35 unit tests pass in approximately 2 seconds. End-to-end validated on Kind v0.23.0.

Quick links

:material-rocket-launch: Getting Started — install prerequisites and run the agent
:material-gamepad-variant: Playground — copy-paste commands for every fault type
:material-blueprint: Architecture — Strategy Pattern, Registry, Mock TCExecutor
:material-brain: ML Pipeline — Isolation Forest training and inference

Roadmap

Niveau	Status	Highlights
Niveau 1 — Real fault injection	:white_check_mark: shipped (v0.2.0)	4 fault types, Strategy Pattern, robust rollback, make demo
Niveau 2 — Scenarios as Code	:hourglass: in design	Declarative YAML with Prometheus assertions
Niveau 3 — LLM-assisted	:hourglass: planned	Auto-generate hypotheses from cluster topology
Niveau 4 — Helm + CRD	:hourglass: planned	GitOps-friendly deployment
Niveau 5 — CNCF Sandbox	:hourglass: planned	Multi-region, KubeCon talk, comparison page

Why CloudSentinel?

Cloud-native systems fail in surprising ways. Chaos engineering is the practice of deliberately injecting those failures in controlled conditions so your team can observe and fix them before they happen in production.

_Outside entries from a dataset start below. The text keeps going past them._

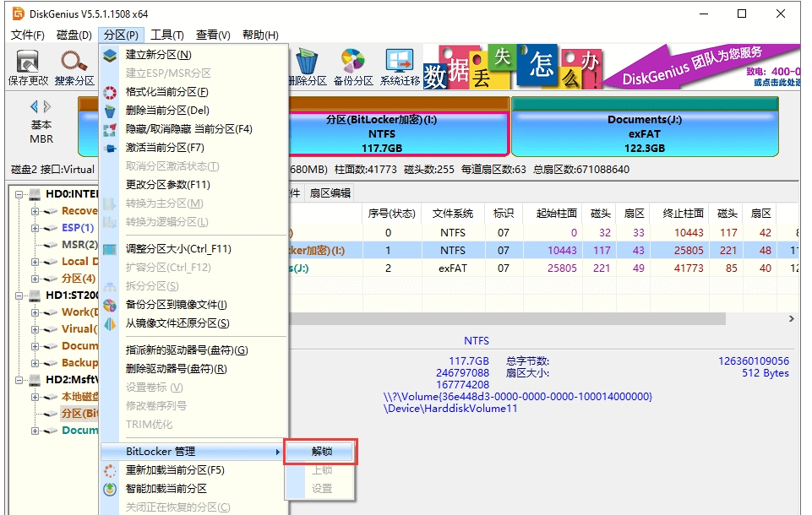Expand the ESP(1) partition tree node
The width and height of the screenshot is (812, 515).
pos(35,228)
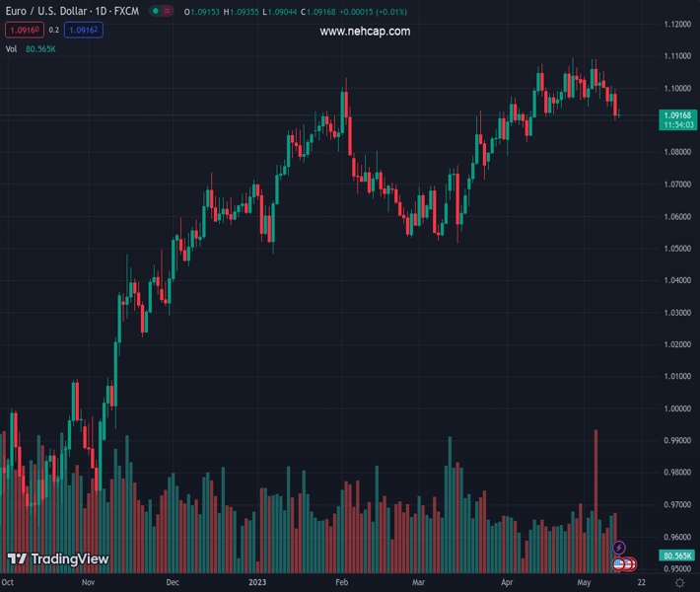
Task: Click the 1.00000 level on price scale
Action: click(x=676, y=408)
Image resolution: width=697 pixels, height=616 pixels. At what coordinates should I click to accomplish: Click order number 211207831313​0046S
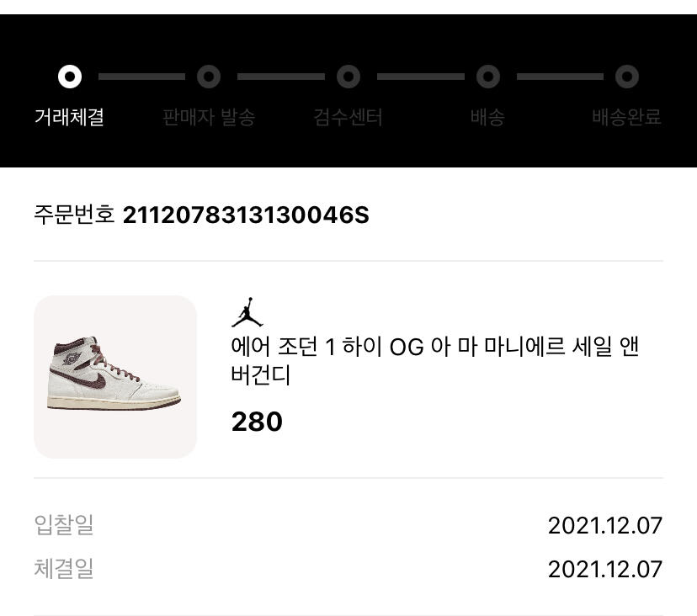click(246, 215)
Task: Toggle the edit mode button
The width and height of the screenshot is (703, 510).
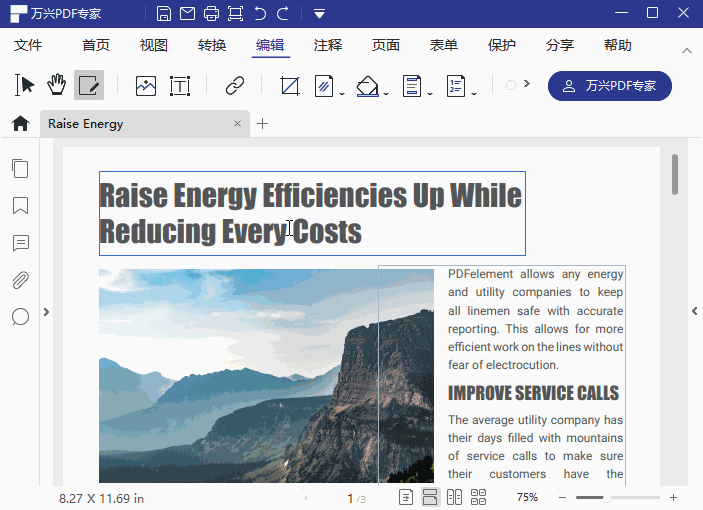Action: click(89, 85)
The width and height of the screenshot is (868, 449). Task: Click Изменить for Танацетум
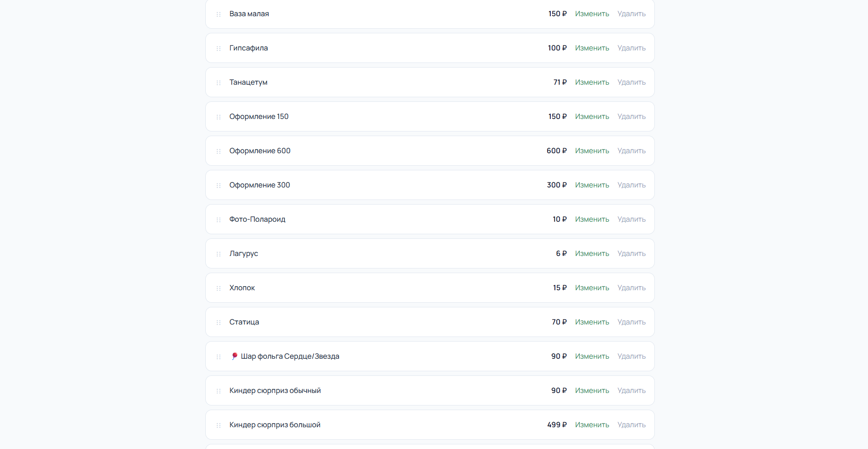tap(592, 82)
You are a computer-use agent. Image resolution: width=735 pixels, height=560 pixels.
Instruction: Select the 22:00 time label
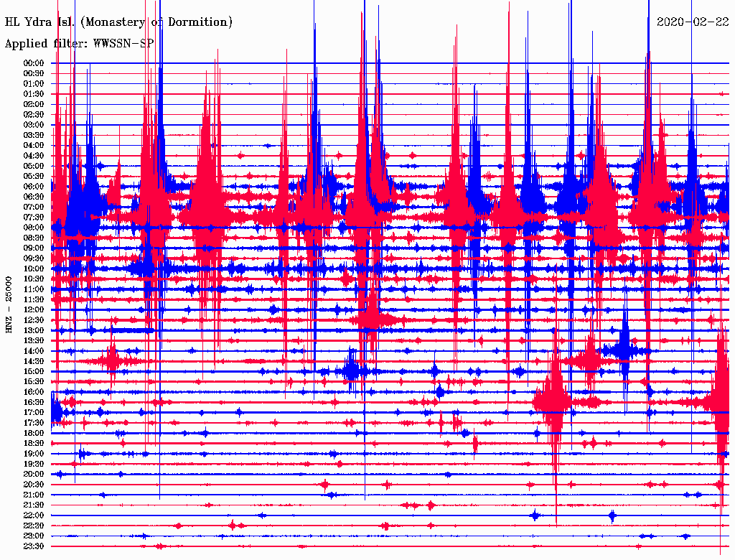[34, 515]
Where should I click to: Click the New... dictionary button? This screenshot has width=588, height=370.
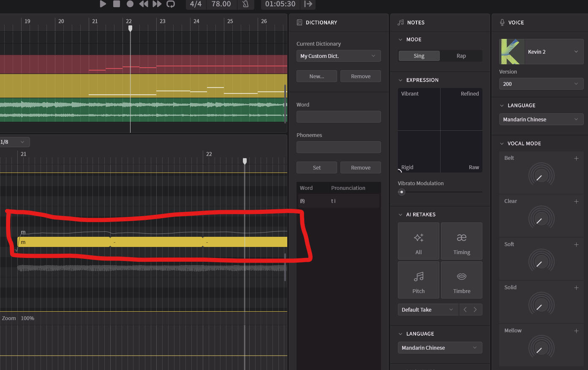(x=317, y=76)
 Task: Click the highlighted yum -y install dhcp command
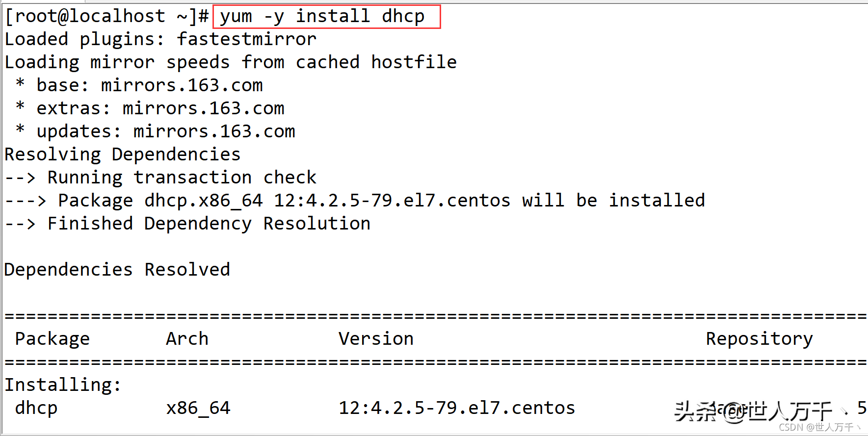coord(322,16)
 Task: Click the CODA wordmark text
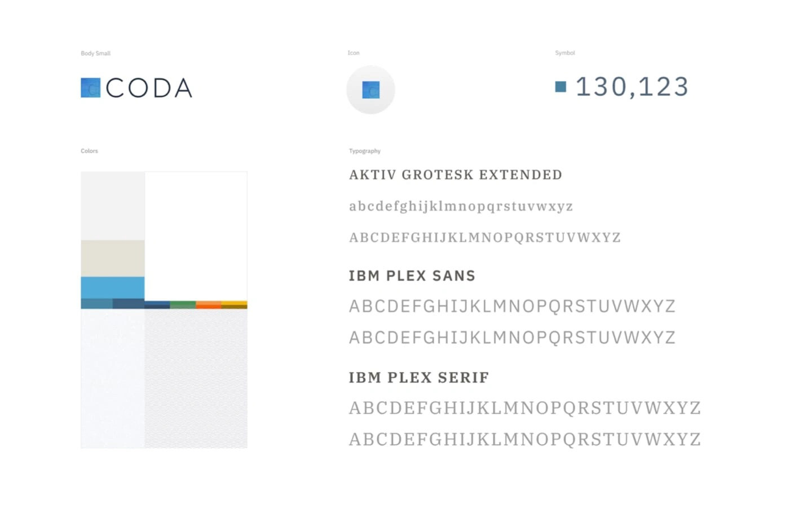coord(149,88)
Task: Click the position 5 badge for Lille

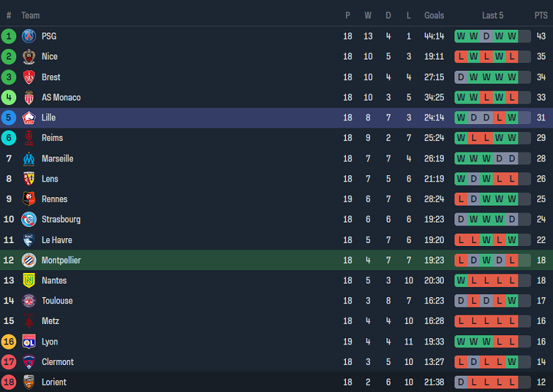Action: [9, 118]

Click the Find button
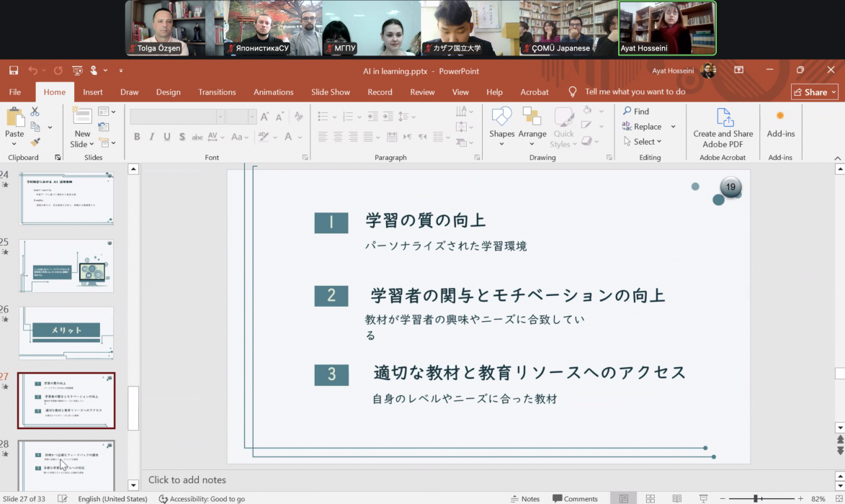coord(635,112)

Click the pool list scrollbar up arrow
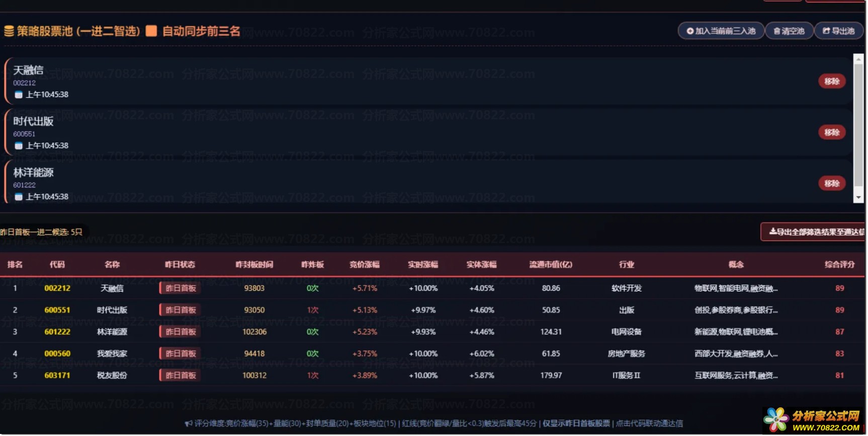(858, 59)
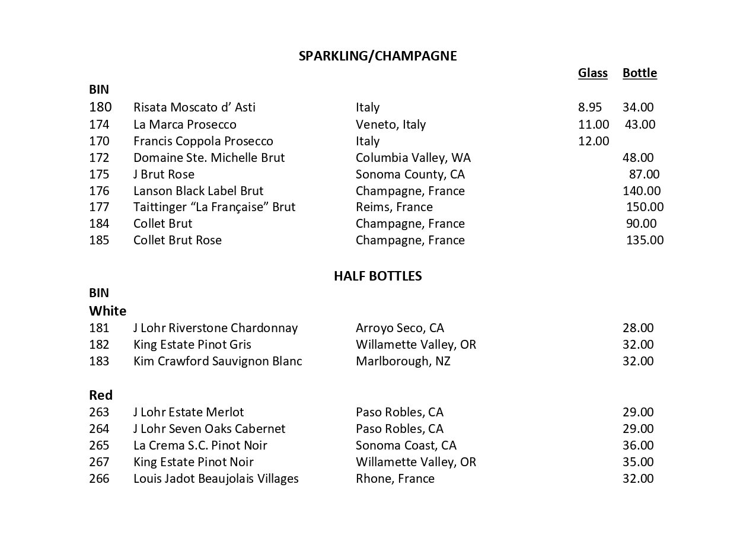Viewport: 756px width, 535px height.
Task: Select Lanson Black Label Brut
Action: 198,191
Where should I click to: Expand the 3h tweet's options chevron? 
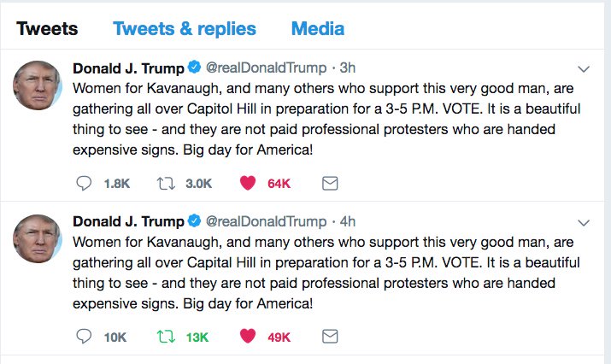[x=585, y=69]
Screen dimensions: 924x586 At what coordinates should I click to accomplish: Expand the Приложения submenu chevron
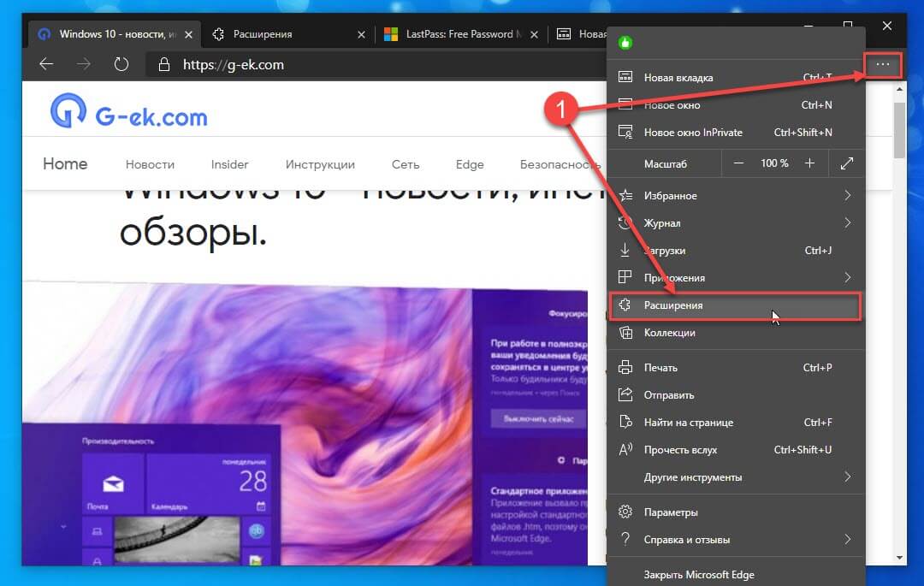tap(846, 277)
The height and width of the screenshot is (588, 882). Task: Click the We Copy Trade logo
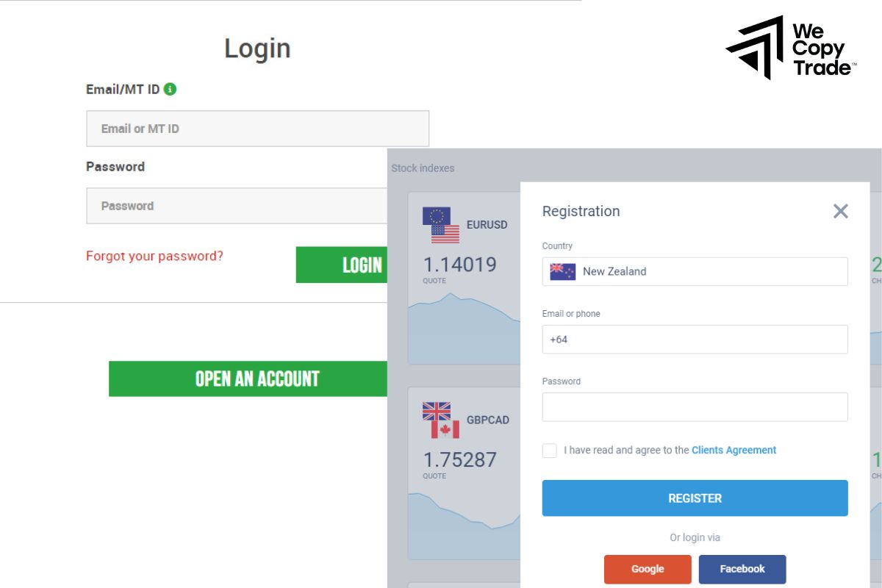point(789,48)
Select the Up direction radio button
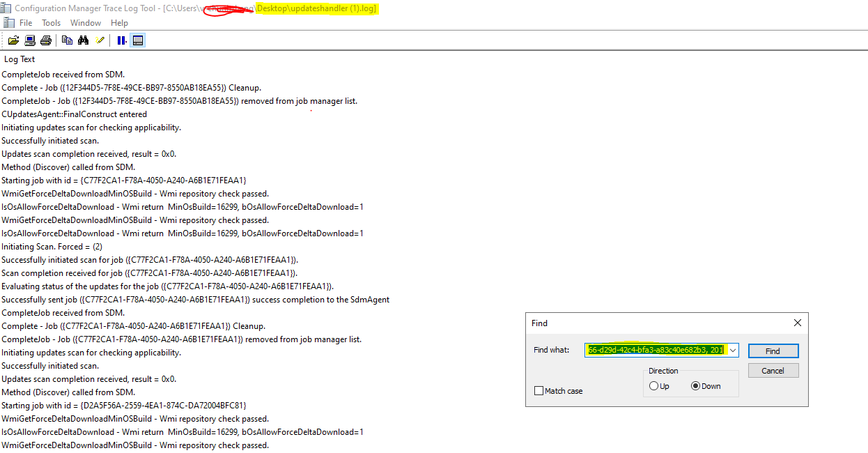Image resolution: width=868 pixels, height=453 pixels. click(653, 385)
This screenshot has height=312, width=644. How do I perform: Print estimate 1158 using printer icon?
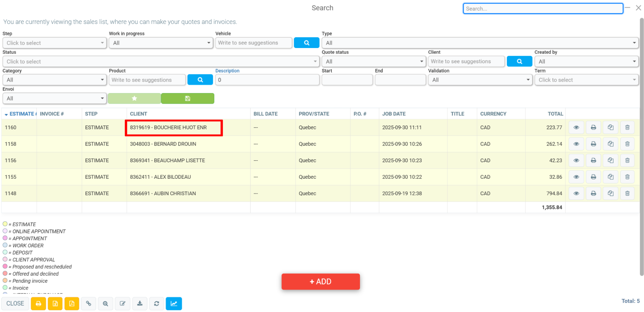coord(593,144)
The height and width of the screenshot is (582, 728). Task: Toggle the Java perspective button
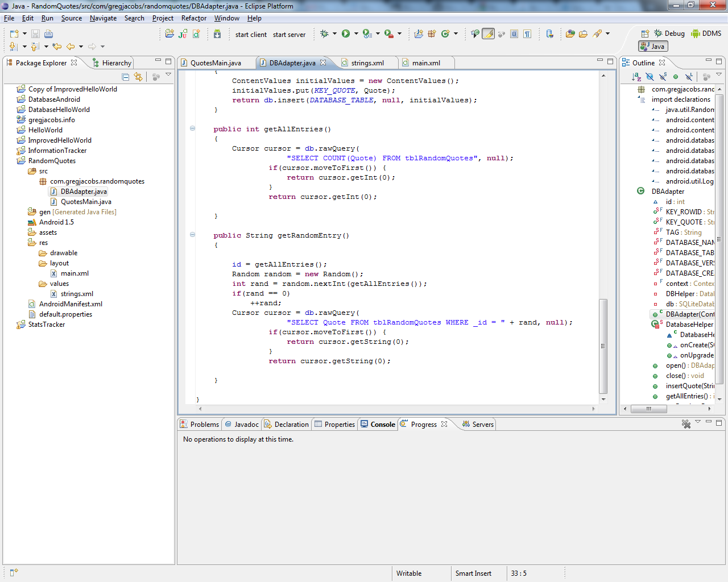click(x=653, y=46)
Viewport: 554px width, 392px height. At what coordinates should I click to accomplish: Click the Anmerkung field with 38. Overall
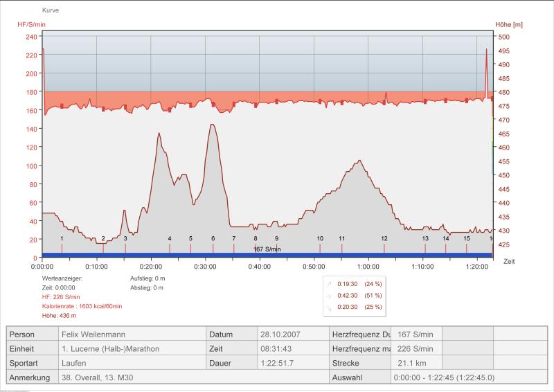click(132, 378)
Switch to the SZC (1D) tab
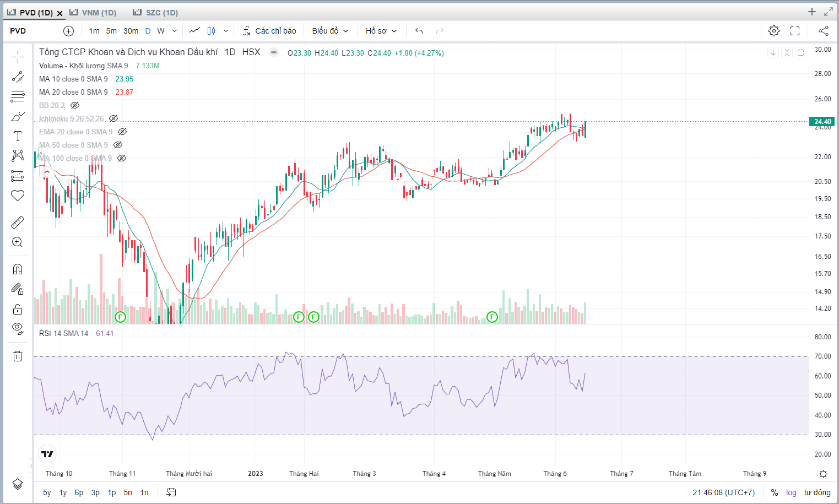The image size is (839, 504). [x=156, y=12]

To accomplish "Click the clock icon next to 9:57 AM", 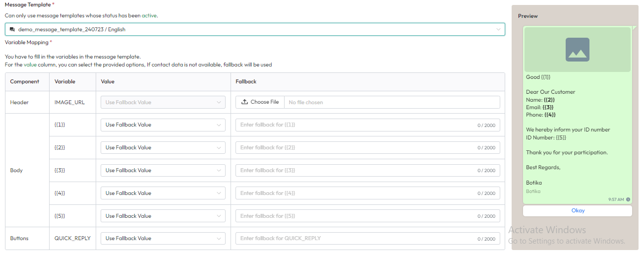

Tools like Chaos Mesh and LitmusChaos exist, but I wanted to understand the internals: how do you actually consume CPU on a node? How do you allocate memory that the kernel does not swap? How do you guarantee rollback when the agent crashes?

CloudSentinel answers those questions with code you can read, tests that prove the behavior, and a single make demo to try it on your laptop.